- _TASK INSTRUCTIONS_:
a. Please give the stretch from "Then, as now, wrongdoing" through "the United States." in the text on 1973 and today again, edited so that "riveting" reads "gripping".
b. According to the text on 1973 and today, how many women served in the 93rd Congress?

- _TEXT PROVIDED_:
* * * *
For those of us old enough to remember the tumultuous year 1973, when the Roe v. Wade decision legalized abortion as a constitutional right, today’s upheavals have unmistakable and instructive similarities.
Then, as now, the U.S. was formally wrapping up — and recovering from — a costly and unpopular war. U.S. troops ended the 20-year engagement in Afghanistan a few months ago in an echo of how in 1973, less than a week after the Roe ruling, the signing of the Paris Peace Accords officially ended the Vietnam War, with the last American military unit leaving the country two months later.
Then, as now, wrongdoing in the White House threatened the very core of democracy. The upcoming congressional hearings on the January 6 insurrection will likely make for riveting television, much the way the investigation of criminal activity by top aides to President Richard Nixon — notably the botched break-in of Democratic National Committee headquarters at the Watergate Hotel — exploded into public view in 1973 when televised hearings began.
Today’s skyrocketing price of gasoline triggered by Russia’s invasion of Ukraine is reminiscent of the Arab oil embargo launched in 1973 by Middle Eastern petrostates, led by Saudi Arabia, as a form of retaliation following that year’s disastrous Yom Kippur War, when a coalition of Arab nations attacked Israel and was defeated with help from the United States.
The oil boycott triggered high inflation and an economic recession in the U.S. Sound familiar?
If we old-timers act as if today’s crises don’t signal the imminent arrival of Armageddon, it’s partly because we’ve lived through comparably messy and frightening political moments — but mostly because we can see the enormous differences between then and now.
In 1973, there were only 16 women serving in the 93rd Congress. It was a powerhouse group that included Shirley Chisholm, Bella Abzug, Barbara Jordan, Elizabeth Holtzman, and Ella Grasso. But there were no women senators at all. (The House, after centuries, named its first female page that same year.)
* * * *
- _INFORMATION SUPPLIED_:

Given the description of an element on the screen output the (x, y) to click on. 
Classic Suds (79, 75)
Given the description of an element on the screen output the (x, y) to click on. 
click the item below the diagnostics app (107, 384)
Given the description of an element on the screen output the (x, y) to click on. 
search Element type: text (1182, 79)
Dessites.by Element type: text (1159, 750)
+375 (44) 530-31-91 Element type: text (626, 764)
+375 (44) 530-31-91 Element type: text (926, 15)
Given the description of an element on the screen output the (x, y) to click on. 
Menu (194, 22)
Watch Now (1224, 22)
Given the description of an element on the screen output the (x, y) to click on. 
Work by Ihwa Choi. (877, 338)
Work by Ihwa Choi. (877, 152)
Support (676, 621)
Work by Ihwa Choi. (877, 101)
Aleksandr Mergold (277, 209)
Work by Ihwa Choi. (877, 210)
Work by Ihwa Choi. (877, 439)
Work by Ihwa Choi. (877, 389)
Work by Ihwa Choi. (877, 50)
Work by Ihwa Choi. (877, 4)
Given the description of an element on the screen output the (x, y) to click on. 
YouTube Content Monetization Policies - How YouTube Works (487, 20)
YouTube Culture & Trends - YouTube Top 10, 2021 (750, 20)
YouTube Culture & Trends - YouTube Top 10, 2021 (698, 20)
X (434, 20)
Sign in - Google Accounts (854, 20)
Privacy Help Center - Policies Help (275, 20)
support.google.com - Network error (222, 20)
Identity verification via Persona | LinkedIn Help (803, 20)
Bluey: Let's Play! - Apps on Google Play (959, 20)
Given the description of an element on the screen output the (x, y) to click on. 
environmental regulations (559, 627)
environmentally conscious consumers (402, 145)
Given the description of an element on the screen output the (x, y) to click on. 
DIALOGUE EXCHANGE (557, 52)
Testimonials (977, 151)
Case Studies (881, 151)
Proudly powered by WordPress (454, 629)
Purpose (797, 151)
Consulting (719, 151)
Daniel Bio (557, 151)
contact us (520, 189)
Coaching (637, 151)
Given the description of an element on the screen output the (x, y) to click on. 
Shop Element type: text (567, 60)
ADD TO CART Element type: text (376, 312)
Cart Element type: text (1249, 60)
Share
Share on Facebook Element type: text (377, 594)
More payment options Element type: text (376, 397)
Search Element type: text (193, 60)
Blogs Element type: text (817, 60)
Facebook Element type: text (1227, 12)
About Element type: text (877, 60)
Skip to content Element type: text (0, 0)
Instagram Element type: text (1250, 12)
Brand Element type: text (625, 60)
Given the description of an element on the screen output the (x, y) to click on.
* * * *
- _SOLUTIONS PER TASK_:
a.
Then, as now, wrongdoing in the White House threatened the very core of democracy. The upcoming congressional hearings on the January 6 insurrection will likely make for gripping television, much the way the investigation of criminal activity by top aides to President Richard Nixon — notably the botched break-in of Democratic National Committee headquarters at the Watergate Hotel — exploded into public view in 1973 when televised hearings began.
Today’s skyrocketing price of gasoline triggered by Russia’s invasion of Ukraine is reminiscent of the Arab oil embargo launched in 1973 by Middle Eastern petrostates, led by Saudi Arabia, as a form of retaliation following that year’s disastrous Yom Kippur War, when a coalition of Arab nations attacked Israel and was defeated with help from the United States.

b. Sixteen women served in the 93rd Congress.